Die Run-Walk-Run-Methode nach Jeff Galloway

Die Run-Walk-Run-Strategie ermöglicht es dir, selbst bei langen Läufen oder Wettkämpfen, die sehr kräftezehrend sind mit deinen alltäglichen Aktivitäten fortzufahren. Die Run-Walk-Run Methode verleiht dir die Kontrolle über deine Müdigkeit und ist ganz simpel: Du läufst einen kurzen Abschnitt, machst dann eine Gehpause und wiederholst dieses Muster immer wieder.
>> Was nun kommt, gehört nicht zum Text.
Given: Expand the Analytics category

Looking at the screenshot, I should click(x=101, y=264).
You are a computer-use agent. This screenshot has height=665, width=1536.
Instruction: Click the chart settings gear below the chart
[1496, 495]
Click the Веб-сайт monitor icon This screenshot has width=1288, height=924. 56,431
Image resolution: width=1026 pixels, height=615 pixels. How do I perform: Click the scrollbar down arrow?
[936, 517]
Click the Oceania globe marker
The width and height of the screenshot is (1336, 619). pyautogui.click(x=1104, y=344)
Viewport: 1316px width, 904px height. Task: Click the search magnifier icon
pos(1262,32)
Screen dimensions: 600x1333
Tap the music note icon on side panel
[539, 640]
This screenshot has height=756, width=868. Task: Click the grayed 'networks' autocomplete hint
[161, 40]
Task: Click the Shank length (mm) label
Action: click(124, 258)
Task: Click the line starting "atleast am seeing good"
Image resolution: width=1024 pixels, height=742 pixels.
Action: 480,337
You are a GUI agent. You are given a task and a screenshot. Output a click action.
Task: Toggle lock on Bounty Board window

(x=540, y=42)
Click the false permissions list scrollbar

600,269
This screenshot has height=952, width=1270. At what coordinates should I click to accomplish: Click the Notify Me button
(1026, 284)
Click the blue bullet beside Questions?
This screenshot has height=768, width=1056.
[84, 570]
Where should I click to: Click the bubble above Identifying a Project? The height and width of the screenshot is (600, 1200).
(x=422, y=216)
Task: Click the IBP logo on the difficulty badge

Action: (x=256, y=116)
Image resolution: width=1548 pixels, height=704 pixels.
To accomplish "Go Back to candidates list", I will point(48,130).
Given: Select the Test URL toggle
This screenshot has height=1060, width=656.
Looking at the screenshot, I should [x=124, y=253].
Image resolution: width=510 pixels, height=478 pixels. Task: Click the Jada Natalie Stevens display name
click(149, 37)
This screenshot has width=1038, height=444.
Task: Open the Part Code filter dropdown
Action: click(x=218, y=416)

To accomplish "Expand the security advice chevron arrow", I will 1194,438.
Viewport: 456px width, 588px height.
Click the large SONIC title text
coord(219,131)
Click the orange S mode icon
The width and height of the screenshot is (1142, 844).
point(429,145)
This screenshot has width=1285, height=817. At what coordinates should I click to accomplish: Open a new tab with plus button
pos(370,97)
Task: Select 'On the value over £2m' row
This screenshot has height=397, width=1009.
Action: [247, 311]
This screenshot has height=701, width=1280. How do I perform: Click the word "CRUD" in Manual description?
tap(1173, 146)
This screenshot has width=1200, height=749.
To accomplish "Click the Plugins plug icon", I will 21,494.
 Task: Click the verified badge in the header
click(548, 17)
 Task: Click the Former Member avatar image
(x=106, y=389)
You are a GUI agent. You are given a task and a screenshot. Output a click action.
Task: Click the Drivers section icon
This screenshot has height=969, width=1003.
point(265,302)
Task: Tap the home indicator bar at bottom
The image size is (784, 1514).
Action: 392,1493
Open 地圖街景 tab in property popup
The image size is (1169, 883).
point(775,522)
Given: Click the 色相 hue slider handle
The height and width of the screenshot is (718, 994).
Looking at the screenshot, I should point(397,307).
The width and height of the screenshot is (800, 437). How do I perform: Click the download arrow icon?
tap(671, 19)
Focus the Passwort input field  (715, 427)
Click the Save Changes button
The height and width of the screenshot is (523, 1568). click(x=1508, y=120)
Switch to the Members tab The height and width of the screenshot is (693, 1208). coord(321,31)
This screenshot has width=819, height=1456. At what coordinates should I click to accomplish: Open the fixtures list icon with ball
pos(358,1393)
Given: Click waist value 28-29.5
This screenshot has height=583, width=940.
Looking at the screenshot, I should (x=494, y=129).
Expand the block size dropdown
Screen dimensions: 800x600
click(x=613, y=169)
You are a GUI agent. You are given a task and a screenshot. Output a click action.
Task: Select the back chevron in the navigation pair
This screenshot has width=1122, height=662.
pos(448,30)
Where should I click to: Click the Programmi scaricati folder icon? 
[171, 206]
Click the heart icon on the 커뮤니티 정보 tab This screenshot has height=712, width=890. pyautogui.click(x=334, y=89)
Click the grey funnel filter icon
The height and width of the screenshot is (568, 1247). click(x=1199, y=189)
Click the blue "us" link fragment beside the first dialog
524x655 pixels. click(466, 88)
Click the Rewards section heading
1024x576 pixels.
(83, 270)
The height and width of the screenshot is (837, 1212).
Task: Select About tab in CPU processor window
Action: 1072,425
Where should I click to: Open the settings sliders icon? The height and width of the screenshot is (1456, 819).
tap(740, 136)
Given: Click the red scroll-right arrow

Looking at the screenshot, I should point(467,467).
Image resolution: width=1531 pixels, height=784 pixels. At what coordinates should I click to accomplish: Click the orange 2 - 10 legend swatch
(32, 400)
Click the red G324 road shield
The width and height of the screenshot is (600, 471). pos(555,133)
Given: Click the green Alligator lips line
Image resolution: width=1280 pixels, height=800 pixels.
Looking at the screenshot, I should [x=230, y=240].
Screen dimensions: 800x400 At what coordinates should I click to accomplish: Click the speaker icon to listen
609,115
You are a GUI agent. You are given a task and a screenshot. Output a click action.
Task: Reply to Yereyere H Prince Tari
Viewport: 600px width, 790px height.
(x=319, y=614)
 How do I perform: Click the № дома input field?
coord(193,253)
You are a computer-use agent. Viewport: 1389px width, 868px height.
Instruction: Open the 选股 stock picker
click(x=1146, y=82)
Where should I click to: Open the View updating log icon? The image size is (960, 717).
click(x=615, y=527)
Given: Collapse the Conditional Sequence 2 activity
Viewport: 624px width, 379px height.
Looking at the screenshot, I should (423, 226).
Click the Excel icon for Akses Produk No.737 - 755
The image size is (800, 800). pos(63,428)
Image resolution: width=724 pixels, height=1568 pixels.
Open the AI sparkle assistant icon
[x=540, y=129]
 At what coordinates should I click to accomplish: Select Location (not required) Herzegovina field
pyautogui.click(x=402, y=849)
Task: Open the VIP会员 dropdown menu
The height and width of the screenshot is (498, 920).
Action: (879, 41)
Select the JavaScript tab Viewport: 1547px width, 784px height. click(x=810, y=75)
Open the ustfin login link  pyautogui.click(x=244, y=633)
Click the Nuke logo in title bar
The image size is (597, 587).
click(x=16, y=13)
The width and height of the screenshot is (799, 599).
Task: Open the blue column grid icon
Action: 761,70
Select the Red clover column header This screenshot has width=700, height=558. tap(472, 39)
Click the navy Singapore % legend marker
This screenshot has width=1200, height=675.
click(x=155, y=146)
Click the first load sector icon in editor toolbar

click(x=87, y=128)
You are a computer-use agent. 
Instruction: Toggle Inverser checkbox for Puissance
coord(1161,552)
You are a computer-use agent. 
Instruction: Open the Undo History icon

In den folgenden Abschnitten erklären wir dir, wie Jeff Galloway's Run-Walk-Run-Methode funktioniert.

 

Mach' Gehpausen, BEVOR du müde bist

Viele untrainierte Menschen sind in der Lage mehrere Kilometer zu gehen, ohne dass sie müde werden. Das Gehen können wir stundenlang und das sehr effizient. Beim Laufen muss man sich schon mehr anstrengen, denn hierbei bringen wir unseren Körper dazu, leicht vom Boden abzuheben. Im Anschluss muss unser Körper den Aufprall wieder absorbieren - und das immer und immer wieder. Dieser andauernde Gebrauch unserer Laufmuskeln ruft in uns deutlich mehr Erschöpfung und Beschwerden hervor, als es das Laufen beim gleichem Tempo, aber mit Gehpausen, tun würde.

Wenn du vor dem Ermüden deiner Laufmuskeln eine Gehpause einlegst, verschaffst du deinen Muskeln eine augenblickliche Erholung. Hierbei steigerst du deine Leistungsfähigkeit und reduzierst zudem das Risiko einen Muskelkater zu erhalten.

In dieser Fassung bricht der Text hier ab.